Ruhmeshalle PJ Harvey – Is This Desire?
PJ Harvey hatte wohl keine gute Zeit hinter sich, als sie 1998 "Is This Desire?" herausbrachte. Das Album ist eine große, dunkle Wolke. Unserem Autoren Matthias Leitner hat sie aber einen magischen Sonnenaufgang beschert.
Eine Landparty, ein Bauernhof, ein grünes Feld: der nächste Morgen. Vor mir stöhnt ein Typ im eigenen Erbrochenen. Ich sitze im morgenfeuchten Gras, warte bis der Tag kommt und höre auf das Rauschen in meinem Kopf. Der Typ wacht auf, streckt sich, wischt sich sein Abendessen aus dem Gesicht, torkelt schlaftrunken zur Stereoanlage im Hof. Endlich angekommen, zieht er eine CD aus seiner Hosentasche und legt sie ein. Schon beim ersten Ton der Musik fängt die Welt an zu leuchten. PJ Harveys Stimme begleitet den Sonnenaufgang.

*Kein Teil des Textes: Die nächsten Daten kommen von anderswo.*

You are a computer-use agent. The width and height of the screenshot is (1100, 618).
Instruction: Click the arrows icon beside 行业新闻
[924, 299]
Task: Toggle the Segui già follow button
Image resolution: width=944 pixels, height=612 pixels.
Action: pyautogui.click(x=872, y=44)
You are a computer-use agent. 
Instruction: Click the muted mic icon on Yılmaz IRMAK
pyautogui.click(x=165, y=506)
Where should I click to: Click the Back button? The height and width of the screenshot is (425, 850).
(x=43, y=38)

Neben mir schläft ein Mädchen im Gras, sie bekommt von alledem nichts mit. Sie hört nicht, wie PJ Harvey über Albumlänge fragt: "Is this desire?" Wie sie Schmerz, Zweifel und Liebe wehklagend, manchmal unheimlich besingt. Wie uns Musik und Sonne langsam schmelzen. Kann nicht jeder Tag so anfangen? Is this desire?

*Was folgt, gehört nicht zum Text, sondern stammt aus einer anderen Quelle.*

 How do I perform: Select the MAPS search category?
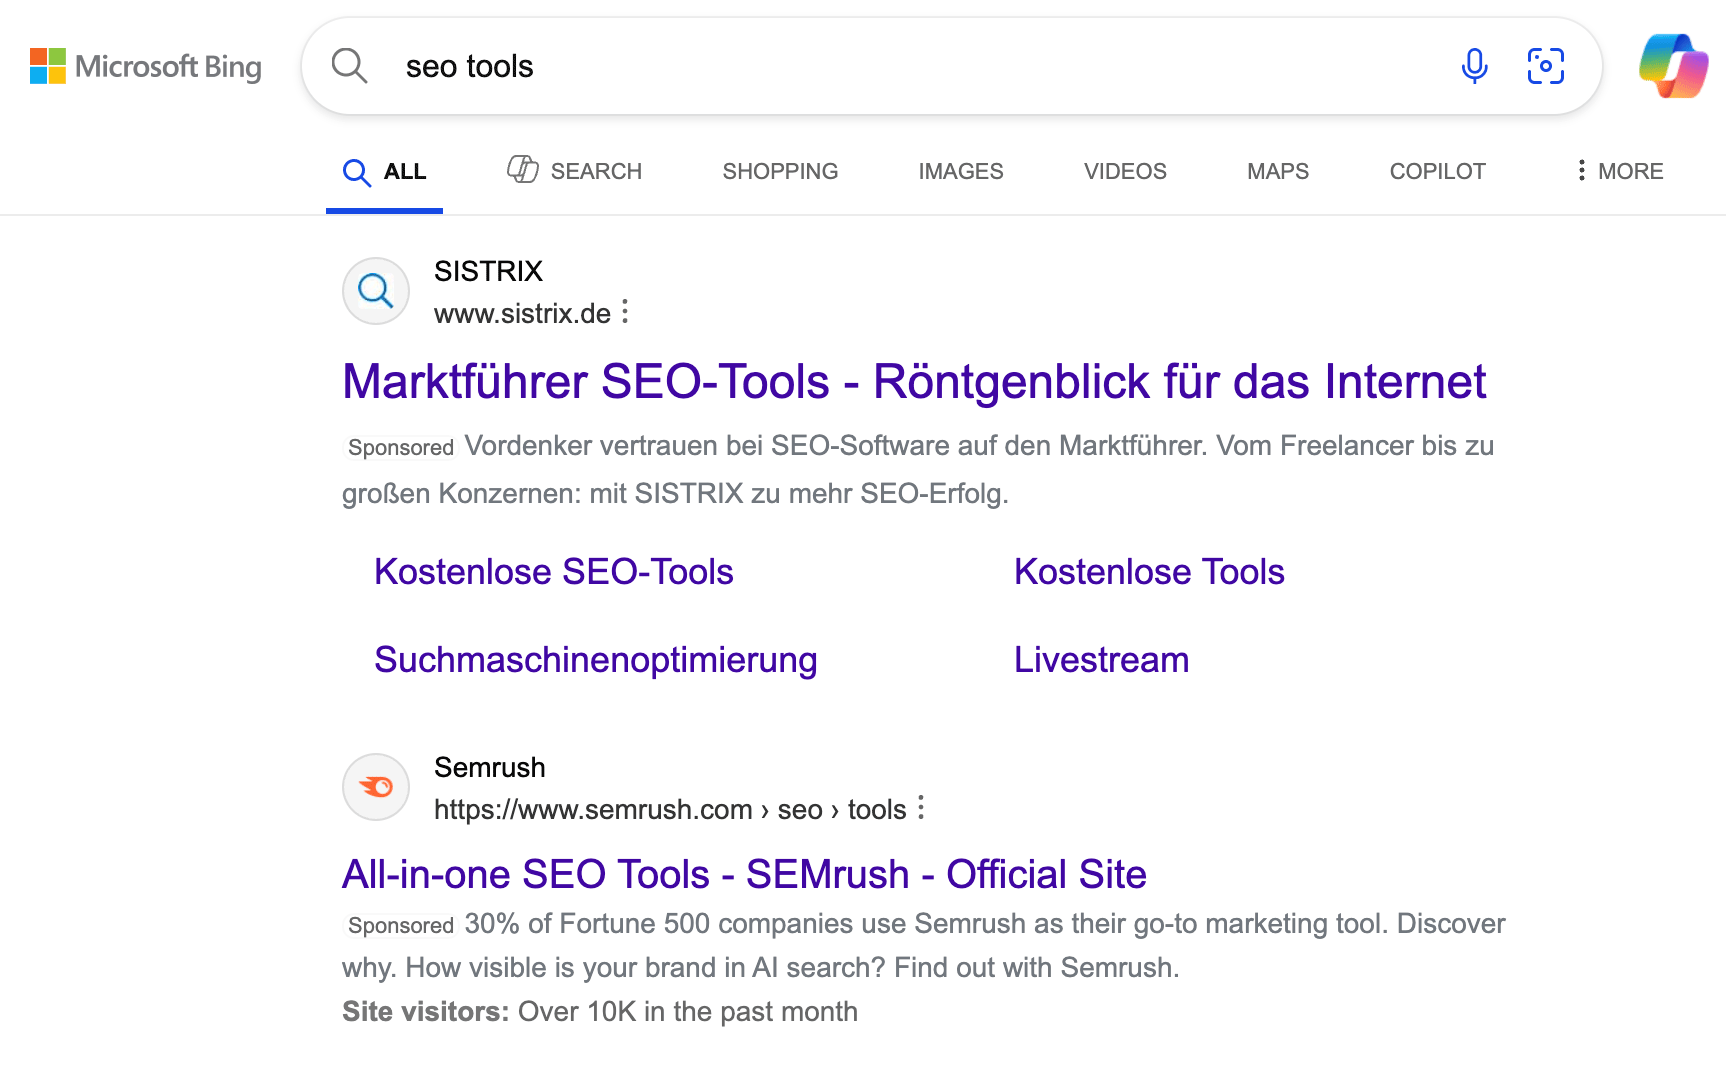(1277, 171)
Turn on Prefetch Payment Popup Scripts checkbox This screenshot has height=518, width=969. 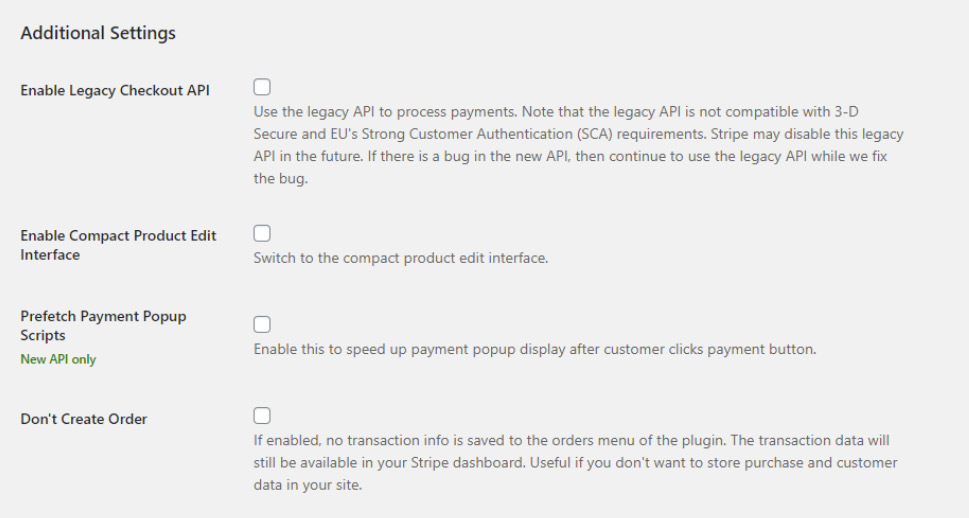pos(262,325)
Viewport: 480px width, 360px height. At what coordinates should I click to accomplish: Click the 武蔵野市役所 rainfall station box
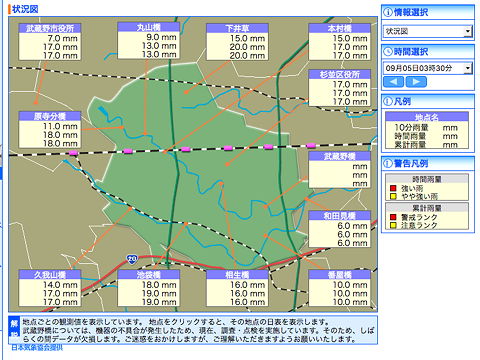coord(50,42)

Melancholisch, unheilvoll, hilflos
PJ Harvey – Is This Desire? (Cover)
PJ Harvey, die neben ihrer Musikkarriere auch als Malerin und Bildhauerin arbeitet, hält "Is This Desire?" für ihr schönstes Album. Die Kritik war beim Release 1998 anderer Meinung, doch Harvey hat recht. Unheilvolle Melancholie und Zweifel sprechen aus allen Songs, die einen sehr traurig und hilflos zurücklassen. Nicht zuletzt wegen Liedern wie "Catherine" oder "The Garden" steht PJ Harvey im Ruf, ein unglücklicher, eigenbrötlerischer Freak zu sein.

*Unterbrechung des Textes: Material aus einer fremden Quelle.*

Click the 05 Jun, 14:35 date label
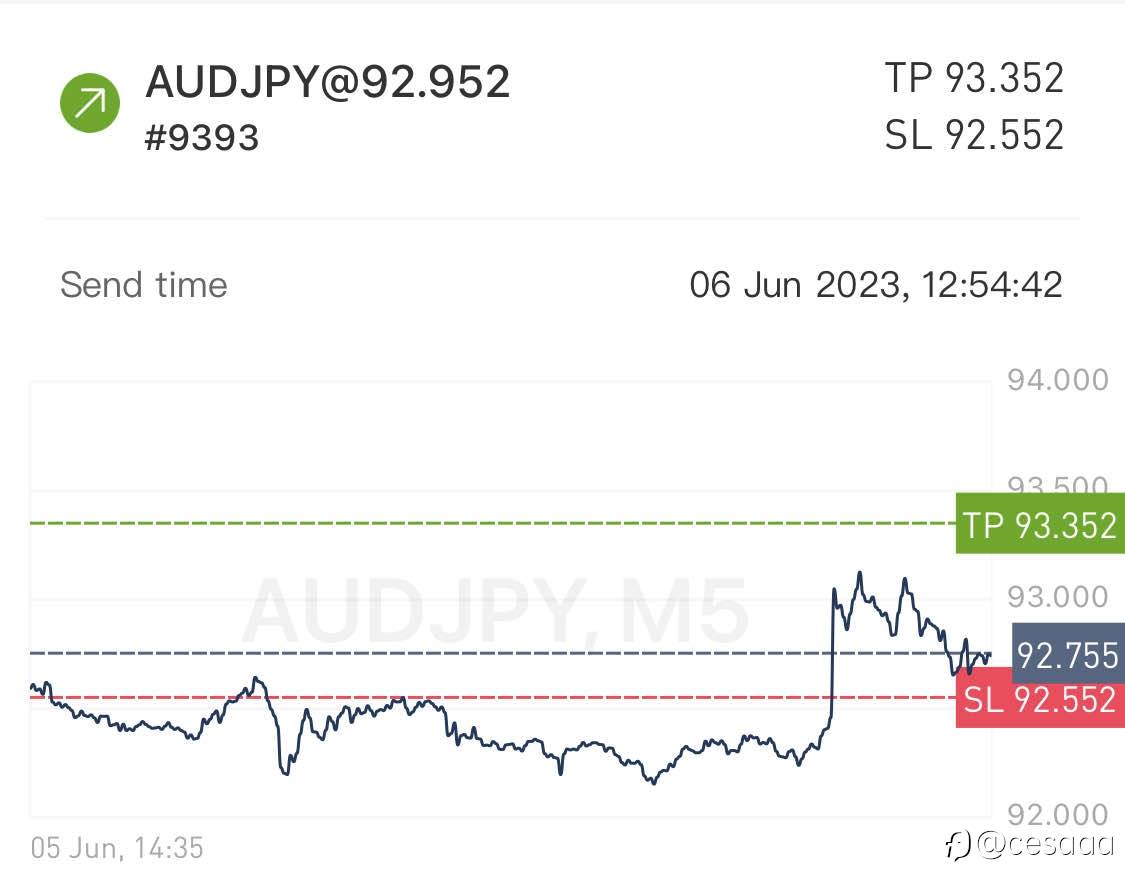Screen dimensions: 1125x893 click(117, 849)

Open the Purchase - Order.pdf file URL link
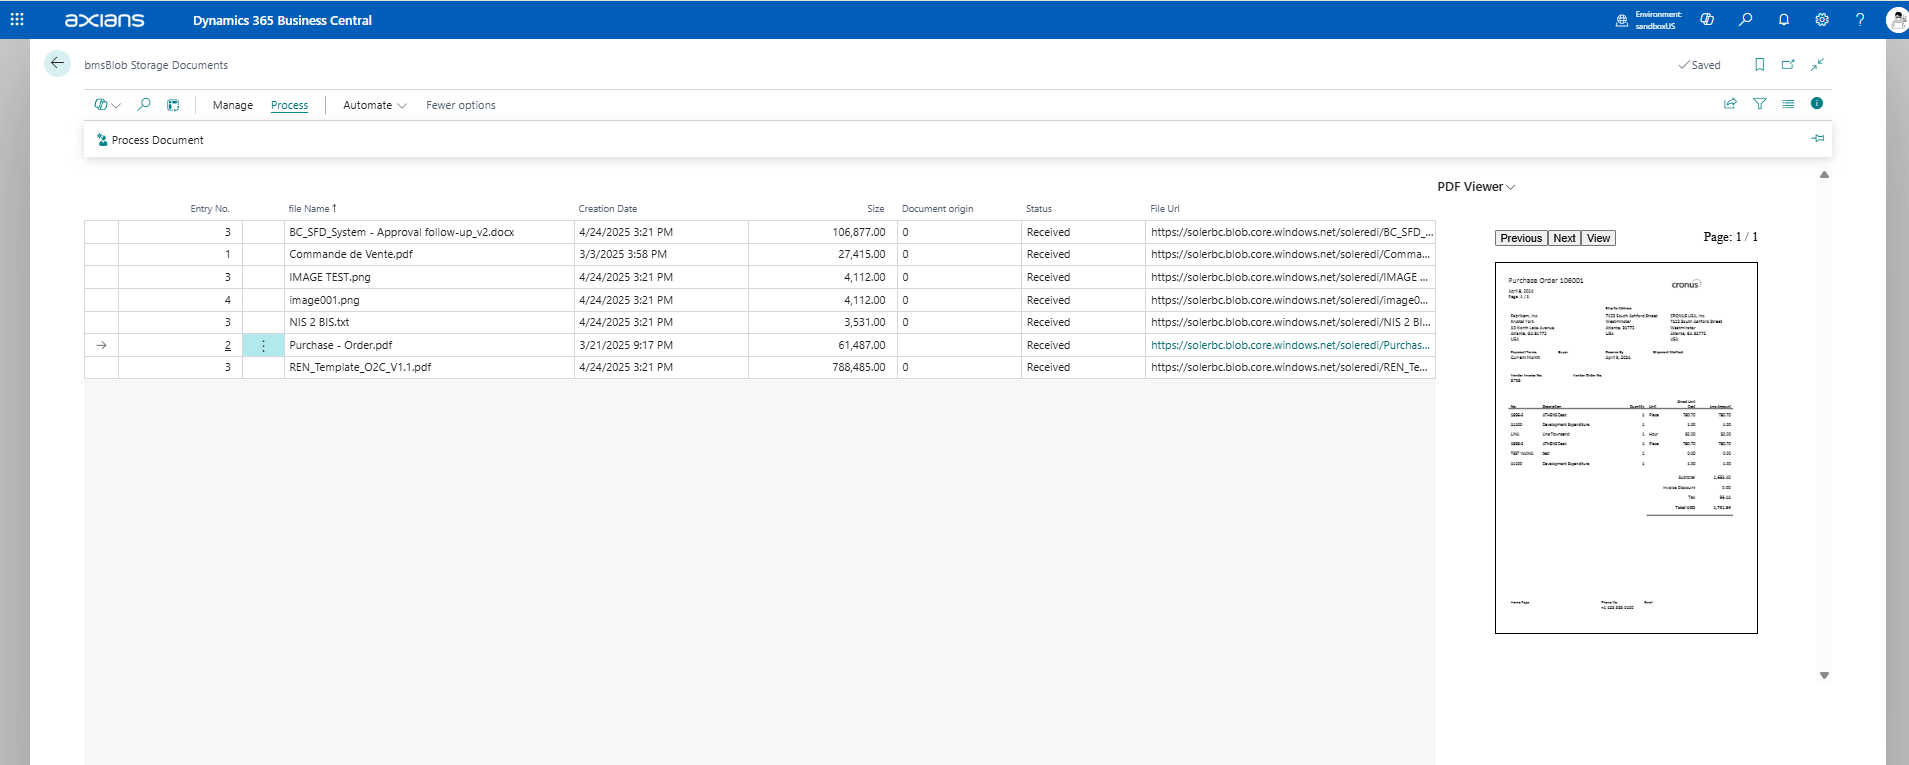[1289, 345]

"Is This Desire?" ist eines der großen dunklen Alben der Musikgeschichte. Musik, die man in ganz finsteren Stunden auflegt. Doch PJ Harvey hat ein Talent, das außer ihr nur Künstler wie Leonard Cohen, Tom Waits oder Harveys Ex-Geliebter Nick Cave besitzen: Sie singt vom Leiden, atmet mit jedem Ton Schmerz und schenkt dabei doch immer Licht. Sie ist ein Paradoxon: Trauer, die Freude schafft.